In my app I also do this in my app_base.py (inherits from wx.App and InspectionMixin):
# people say one should leave this alone and use decode/encode, or define this
# in sitecustomize.py
# either of them don't really work for me, so as long as the following does
# this is what I will do until I switch to Py 3.x
if hasattr(sys, "frozen"): #Py2Exe does not run Site.py
sys.setdefaultencoding('utf-8')
del sys.setdefaultencoding
else: #The Python interpreter needs to reload the function
reload(sys)
sys.setdefaultencoding('utf-8')
del sys.setdefaultencoding
As mentioned in the comment above I have seen posts doing some googling where they strongly recommend against doing this, but I found this easier and it got rid of some of the errors I run into it when first switching to Unicode (some years ago - so don't remember exact errors, sorry).
Werner
···
On 10/20/2011 04:44 AM, Patrick Maher wrote:
A lot of my programming involves working with text that contains accented characters (specifically, French text). Sometimes the text comes from a TextCtrl or other wx widget, sometimes it comes from a file. It's all the same to me but I find that some is unicode and some is not and this causes me endless problems when I want to test whether two texts are the same or to manipulate text. I know I can convert one type to the other, e.g., unicode to encoded with .encode() and vice versa with .decode(), but this is an ad hoc mess that I'm continually having to patch up when problems arise.

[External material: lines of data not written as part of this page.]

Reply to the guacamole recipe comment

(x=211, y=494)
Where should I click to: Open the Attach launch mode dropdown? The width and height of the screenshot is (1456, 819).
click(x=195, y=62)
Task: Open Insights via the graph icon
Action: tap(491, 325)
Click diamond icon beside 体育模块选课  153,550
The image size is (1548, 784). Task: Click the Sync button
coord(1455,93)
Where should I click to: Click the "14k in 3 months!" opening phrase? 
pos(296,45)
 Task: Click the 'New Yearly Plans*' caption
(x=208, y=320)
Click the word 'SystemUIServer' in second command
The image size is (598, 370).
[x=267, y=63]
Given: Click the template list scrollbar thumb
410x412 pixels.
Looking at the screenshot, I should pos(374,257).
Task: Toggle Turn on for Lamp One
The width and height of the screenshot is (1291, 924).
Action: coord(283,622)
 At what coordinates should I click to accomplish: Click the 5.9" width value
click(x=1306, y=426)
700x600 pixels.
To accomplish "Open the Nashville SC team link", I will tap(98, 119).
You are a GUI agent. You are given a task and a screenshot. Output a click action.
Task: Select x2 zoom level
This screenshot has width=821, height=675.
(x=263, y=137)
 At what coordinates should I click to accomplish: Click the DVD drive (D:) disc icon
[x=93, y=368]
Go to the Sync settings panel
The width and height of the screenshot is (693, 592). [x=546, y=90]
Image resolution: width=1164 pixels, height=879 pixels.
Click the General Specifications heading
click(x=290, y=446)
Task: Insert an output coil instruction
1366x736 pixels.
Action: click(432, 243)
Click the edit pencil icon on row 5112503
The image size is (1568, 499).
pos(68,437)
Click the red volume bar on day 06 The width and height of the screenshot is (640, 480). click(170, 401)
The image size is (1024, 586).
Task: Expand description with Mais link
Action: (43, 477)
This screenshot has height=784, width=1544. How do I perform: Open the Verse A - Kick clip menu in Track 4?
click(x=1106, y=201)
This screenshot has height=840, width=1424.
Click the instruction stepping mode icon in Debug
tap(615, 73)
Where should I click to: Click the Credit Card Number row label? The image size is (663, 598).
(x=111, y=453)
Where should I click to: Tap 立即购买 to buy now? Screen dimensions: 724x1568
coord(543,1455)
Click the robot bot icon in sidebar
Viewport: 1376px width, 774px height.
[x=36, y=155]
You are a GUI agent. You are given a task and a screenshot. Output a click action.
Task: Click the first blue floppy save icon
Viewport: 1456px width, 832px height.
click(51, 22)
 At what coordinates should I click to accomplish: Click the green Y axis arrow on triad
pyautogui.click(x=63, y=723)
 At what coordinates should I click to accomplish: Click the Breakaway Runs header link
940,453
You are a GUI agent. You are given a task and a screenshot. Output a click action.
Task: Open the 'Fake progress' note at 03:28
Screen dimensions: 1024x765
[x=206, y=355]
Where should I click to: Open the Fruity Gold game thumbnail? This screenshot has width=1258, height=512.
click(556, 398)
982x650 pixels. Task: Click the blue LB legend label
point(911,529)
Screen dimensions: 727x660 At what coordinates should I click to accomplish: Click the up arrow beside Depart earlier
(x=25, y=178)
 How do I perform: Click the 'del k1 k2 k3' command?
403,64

A simple example: To convert a text x to lower case, where x might be either an encoded string or unicode, I ended up writing:
try:
y = x.lower()
except:
y = x.lower().encode('cp1252')
The try clause succeeds with some texts and the except clause succeeds with the others; neither clause succeeds with any text.
Does someone know a better, more general, way to deal with unicode vs encoded strings? Is the problem that wx is unicode and Python 2 isn't?
(I'm using wx.Python 2.8.11.0, wxMSW, unicode, with Python 2.7. The first line in my Python programs is "# -*- coding: cp1252 -*-".)
Belated thanks to Werner for his excellent advice, which I’ve tried to follow. But I’ve run into one problem: It appears that, although Pickle accepts unicode keys, Shelve doesn’t. This is demonstrated in the attached little program. Does anyone know a way to use Shelve with unicode keys?
1st I had the same issue, but modified as follows it work:
# -*- coding: utf-8 -*-
# NB: "coding" line MUST be either the 1st or the 2nd one of the file
#Define test data
testdic = {}
########testdic[u'1'] = 'This is item 1'
testdic['bêtà'] = 'This is item 1 àçéèö'
#Save it with pickle
import pickle
f = open('test.pkl','w')
pickle.dump(testdic, f)
f.close()
print "pickle completed"
#Try to save it with shelve (doesn't work because key is unicode)
import shelve
db = shelve.open('test.shv')
for key in testdic:
db[key] = testdic[key]
db.close()
print "shelve completed"
JY
···
On Wed, 21 Dec 2011 12:29:19 -0800 (PST) Patrick Maher <patrick@maher1.net> wrote:
Shelve simply does not work with unicode keys. It this
has been fixed in Python 3, there will be no fix for
Python 2. Workaround, encode the unicode keys as bytes
(<type 'str'>), in utf-8 or cp1252. If I remember correctly,
you are using Windows.
The "sys.defaultencoding" should be 'ascii' for Python 2
and utf-8 for Python 3. If not, Python may not work
properly (esp. true for hashing, dicts with unicode keys).
The coding directive on top of a .py script is only here
to inform the Python parser. It has no impact on the intrinsic
coding of a <type 'str'> you may use in your code.
jmf
···
On 21 déc, 21:29, Patrick Maher <patr...@maher1.net> wrote:
Belated thanks to Werner for his excellent advice, which I've tried to
follow. But I've run into one problem: It appears that, although Pickle
accepts unicode keys, Shelve doesn't. This is demonstrated in the attached
little program. Does anyone know a way to use Shelve with unicode keys?